Online-Unterricht macht Schülern Mühe, Luzerner Zeitung, 19.4. von Salome Infanger
Der Erziehungsrat hat sich 2012
entschieden, Italienischunterricht an der Oberstufe weiter als Wahlfach
anzubieten. Die geografische Nähe zum Tessin spielte eine wichtige Rolle. Seit
drei Jahren gibt es ein gemeindeübergreifendes Italienischangebot, das zum
grossen Teil auf Fernunterricht übers Internet basiert. Nur einmal im Monat
treffen sich die Schüler zum Unterricht im Kollegi in Altdorf. Alle Schüler des
Kantons von der ersten bis zur dritten Oberstufe können sich anmelden, sofern sie
bereits in der Primarschule Italienisch gewählt hatten. Rund die Hälfte der
angemeldeten Jugendlichen sind Kollegischüler. «Wie uns Lehrer des Gymnasiums
bestätigen, profitieren Schüler im Französischunterricht vom Besuch des
Italienisch in der Primarschule», sagt David Zurfluh vom Amt für Volksschulen.
Viele Schüler brechen
Italienischunterricht ab
Einzig in Andermatt ist das Interesse
an der Sprache gross genug, dass eine eigene Italienischklasse vor Ort zu
Stande gekommen ist. Von den übrigen Gemeinden im Kanton besuchen zurzeit nur
sieben Schüler von der ersten bis zur dritten Oberstufe den virtuellen
Italienischunterricht. Die Mehrheit der angemeldeten Schüler ist wieder
ausgestiegen. Dies, weil es ihnen zu viel wurde oder die Unterrichtszeiten
nicht mit ihren Hobbys vereinbar waren, sagt Zurfluh.

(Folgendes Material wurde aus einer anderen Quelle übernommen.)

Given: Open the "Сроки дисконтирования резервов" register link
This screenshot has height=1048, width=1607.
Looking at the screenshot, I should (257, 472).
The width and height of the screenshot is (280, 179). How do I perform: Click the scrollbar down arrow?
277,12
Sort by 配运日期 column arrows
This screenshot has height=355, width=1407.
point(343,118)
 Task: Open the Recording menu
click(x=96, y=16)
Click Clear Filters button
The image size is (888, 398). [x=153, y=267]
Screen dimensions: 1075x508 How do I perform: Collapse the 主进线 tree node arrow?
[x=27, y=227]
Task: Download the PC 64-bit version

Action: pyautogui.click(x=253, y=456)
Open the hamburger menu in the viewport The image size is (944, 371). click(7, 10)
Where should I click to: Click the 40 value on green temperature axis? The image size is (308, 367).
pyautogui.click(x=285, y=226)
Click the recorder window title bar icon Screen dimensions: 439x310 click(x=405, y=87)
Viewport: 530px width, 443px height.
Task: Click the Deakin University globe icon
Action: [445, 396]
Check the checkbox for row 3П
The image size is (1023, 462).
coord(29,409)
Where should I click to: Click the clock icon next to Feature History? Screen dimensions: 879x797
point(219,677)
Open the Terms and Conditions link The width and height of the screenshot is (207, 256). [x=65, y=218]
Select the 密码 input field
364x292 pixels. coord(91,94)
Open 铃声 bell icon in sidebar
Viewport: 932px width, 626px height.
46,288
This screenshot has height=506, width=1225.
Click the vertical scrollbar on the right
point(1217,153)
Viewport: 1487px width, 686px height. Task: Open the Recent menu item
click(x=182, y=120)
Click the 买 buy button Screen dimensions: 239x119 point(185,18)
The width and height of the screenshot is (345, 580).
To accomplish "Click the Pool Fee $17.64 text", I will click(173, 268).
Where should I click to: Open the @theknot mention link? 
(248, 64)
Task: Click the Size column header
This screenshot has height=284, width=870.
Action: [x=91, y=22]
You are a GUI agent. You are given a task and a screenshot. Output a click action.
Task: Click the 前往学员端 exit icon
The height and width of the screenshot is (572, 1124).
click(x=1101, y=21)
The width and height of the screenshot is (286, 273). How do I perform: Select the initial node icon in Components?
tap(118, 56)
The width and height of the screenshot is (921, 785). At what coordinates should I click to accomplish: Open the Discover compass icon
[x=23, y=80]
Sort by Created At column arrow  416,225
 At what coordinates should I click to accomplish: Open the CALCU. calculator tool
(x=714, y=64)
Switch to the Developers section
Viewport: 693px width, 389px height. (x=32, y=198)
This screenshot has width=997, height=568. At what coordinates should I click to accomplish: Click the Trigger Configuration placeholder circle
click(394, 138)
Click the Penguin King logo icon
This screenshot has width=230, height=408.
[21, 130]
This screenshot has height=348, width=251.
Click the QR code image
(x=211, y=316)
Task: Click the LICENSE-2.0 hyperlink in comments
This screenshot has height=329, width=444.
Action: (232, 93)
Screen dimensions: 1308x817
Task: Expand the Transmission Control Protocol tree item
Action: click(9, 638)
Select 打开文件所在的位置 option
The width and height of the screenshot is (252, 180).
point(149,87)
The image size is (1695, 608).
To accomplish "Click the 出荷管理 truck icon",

Trotz allem will man im Kanton Uri am
Italienischunterricht auf der Oberstufe festhalten. Sobald sich von den
gesamten drei Jahrgängen mindestens fünf Schüler anmelden, wird das Fach
durchgeführt, so Zurfluh. «Wir wollen Jugendlichen weiterhin die Möglichkeit
bieten, die Sprache unseres Nachbarkantons zu lernen.» Zurfluh sagt aber auch:
«Das Konzept ist eigentlich eine Notlösung.» Im Grunde wünsche man sich schon,
dass sich in jeder Gemeinde genug Schüler anmelden würden, um einen eigenen
Italienischunterricht vor Ort anbieten zu können.
Einmal in der Woche online dabei
Zwei Lektionen pro Woche bringt
Lehrerin Cornelia Epp den Schülern Italienisch bei. Grammatikübungen lösen,
Aussprache verbessern, Verben konjugieren, Texte lesen, Konversation üben.
«Eigentlich ganz normaler Unterricht», sagt Epp. Nur findet all das dreimal im
Monat, jeweils am Montagabend von 20 bis 21 Uhr in einem virtuellen
Klassenzimmer statt. Die Lehrerin verschickt vor dem Unterricht einen Link per
Mail, der den Schülern den Zugang zur Onlineplattform Adobe Connect ermöglicht.
Die Schüler und die Lehrerin sehen sich so gegenseitig auf einem Bildschirm und
können über Mikrofone miteinander kommunizieren. Zu Beginn sei das jedoch vor
allem auch technisch vielfach eine Herausforderung, sagt Epp.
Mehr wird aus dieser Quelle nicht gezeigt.